|Department of Public Information • News and Media Division • New York|
In Inclusiveness Lie Seeds of Harmony, Secretary-General Tells Symposium
on South Africa’s Contribution to Fight against Racism, Xenophobia
Following are UN Secretary-General Ban Ki-moon’s remarks to the high-level symposium on South Africa’s contribution to the fight against racism and xenophobia, in New York on 22 September:
Three years ago, I had the immense honour to meet Nelson Mandela. I began to thank him for all he had done for freedom and justice, but he interrupted me.
The thanks, he said, should go to the millions of people in South Africa — known and unknown people — and around the world, men and women who stood up for these essential principles. It is they who freed South Africa from the bonds of apartheid.

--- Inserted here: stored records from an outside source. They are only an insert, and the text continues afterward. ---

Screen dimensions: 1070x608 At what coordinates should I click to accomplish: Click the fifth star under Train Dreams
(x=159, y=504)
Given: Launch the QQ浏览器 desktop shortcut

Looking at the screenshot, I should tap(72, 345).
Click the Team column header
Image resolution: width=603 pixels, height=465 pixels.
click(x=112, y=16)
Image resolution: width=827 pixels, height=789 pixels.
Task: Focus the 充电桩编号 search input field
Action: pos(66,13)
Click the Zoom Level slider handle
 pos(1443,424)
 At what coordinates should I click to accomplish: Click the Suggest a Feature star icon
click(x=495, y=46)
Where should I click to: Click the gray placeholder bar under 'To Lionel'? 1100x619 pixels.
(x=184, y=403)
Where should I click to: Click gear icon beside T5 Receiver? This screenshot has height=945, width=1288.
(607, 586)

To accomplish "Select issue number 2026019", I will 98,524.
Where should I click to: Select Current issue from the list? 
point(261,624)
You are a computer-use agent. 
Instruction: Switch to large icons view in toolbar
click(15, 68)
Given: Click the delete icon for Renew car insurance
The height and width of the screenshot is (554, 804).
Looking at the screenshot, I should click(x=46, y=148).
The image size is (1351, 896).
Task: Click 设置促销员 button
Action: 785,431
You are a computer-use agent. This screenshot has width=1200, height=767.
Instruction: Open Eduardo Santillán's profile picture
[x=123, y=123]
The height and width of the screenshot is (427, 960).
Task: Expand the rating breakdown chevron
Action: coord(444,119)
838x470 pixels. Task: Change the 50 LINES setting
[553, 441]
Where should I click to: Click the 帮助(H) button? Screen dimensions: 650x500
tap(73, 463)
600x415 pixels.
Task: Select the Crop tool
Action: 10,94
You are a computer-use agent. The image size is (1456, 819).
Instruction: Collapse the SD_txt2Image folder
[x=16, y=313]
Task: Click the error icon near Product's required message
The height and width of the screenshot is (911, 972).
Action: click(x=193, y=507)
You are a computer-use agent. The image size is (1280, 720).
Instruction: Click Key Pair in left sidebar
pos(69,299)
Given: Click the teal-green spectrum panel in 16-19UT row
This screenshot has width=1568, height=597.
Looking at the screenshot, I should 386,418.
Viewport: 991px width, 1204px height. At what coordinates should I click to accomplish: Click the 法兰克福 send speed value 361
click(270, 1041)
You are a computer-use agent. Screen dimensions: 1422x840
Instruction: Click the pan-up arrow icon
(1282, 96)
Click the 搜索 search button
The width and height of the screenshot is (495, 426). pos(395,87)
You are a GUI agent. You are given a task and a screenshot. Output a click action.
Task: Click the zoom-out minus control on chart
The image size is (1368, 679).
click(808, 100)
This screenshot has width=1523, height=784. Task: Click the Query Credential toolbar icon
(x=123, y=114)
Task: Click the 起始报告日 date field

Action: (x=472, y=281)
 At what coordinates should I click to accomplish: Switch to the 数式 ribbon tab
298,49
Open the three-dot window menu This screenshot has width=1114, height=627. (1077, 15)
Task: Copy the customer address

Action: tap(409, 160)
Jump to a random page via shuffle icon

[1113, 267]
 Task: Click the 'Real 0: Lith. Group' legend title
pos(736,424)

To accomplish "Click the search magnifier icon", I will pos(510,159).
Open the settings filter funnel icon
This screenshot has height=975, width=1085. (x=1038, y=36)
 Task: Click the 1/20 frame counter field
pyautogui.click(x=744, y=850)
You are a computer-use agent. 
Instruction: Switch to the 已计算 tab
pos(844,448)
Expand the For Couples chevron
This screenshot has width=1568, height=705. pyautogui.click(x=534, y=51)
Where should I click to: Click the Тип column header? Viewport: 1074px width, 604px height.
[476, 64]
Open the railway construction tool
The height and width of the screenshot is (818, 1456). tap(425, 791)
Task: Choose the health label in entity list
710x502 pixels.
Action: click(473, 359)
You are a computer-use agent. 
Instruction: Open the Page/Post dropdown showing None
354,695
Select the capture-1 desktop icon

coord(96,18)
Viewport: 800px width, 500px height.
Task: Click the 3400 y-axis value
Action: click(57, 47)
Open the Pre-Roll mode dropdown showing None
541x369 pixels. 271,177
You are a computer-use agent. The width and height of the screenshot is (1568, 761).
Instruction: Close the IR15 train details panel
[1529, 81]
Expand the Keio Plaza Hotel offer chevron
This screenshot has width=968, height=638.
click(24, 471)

Madiba’s words capture the essence of what we are celebrating this afternoon — the universal values of human dignity and equality.
I am honoured to be in such distinguished company today, as we gather to celebrate the centenary of the Africa National Congress (ANC). The ANC is more than a political party; it is a movement — and a tangible expression of a vision.
The commitment and sacrifice of its members led to the emancipation of a nation from racist colonial rule. The justness of its cause attracted support from around the world and from all races and religions.
Its membership, too, reflects this broad approach. The ANC was devoted to freeing black Africans, but it was never — nor is it now — a party exclusively for black Africans. In such inclusiveness lie the seeds of harmony.
This morning, I spoke at the General Assembly meeting commemorating the tenth anniversary of the World Conference against Racism, which was held in Durban, South Africa. I observed that we have come a long way.
New laws, institutions, initiatives and means of communicating are changing mindsets. We are better attuned to recognize and reject discrimination based on race, faith gender or sexual orientation. We are better prepared to prosecute and protect against grave crimes such as genocide.
Yet intolerance and hate are still with us. Discrimination against Africans and persons of African descent remains. Anti-Semitism and Islamophobia persist. Asians and persons of Asian descent, indigenous peoples, migrants, refugees and minorities still endure discrimination and persecution throughout our world. We must all do more to embrace diversity and safeguard peoples’ rights.
When Nelson Mandela walked free, the world sang with joy. Ever since, South Africa has stood as a beacon of hope for Africa. I felt it myself last year when I visited Johannesburg for the opening of the World Cup.
Overwhelmingly, people want this non-racial democracy to succeed. Under the leadership of the ANC, and President Jacob Zuma, the new South Africa established firm foundations. It has quickly built a tradition of smooth democratic transition. It has a progressive Constitution that entrenches and protects rights that most developed countries have not managed to guarantee, and gives women one third of the seats in Parliament.
South Africa has a robust economy and is an influential voice in continental and world affairs. This year, it will host the important climate change negotiations in Durban. All these things are testament to the country’s success and to the ANC’s success, for it is the ANC that has presided unassailably throughout.
Yet with such success, such power, also comes great responsibility. The power of the ANC lies not just in the numbers of people who vote for it, but the vision that it stands for. This has always been the movement’s strength, and it is this vision that the world looks to now.
The struggle for freedom, justice, human rights and against racism is a global battle. I see the ANC in the vanguard, not just in South Africa, but throughout the continent and the globe.
I count on your continued determined effort to defend the fundamental principles enshrined in our United Nations Charter and the Universal Declaration of Human Rights.
Defeating racism, tribalism, intolerance and all forms of discrimination will liberate us all, victim and perpetrator alike.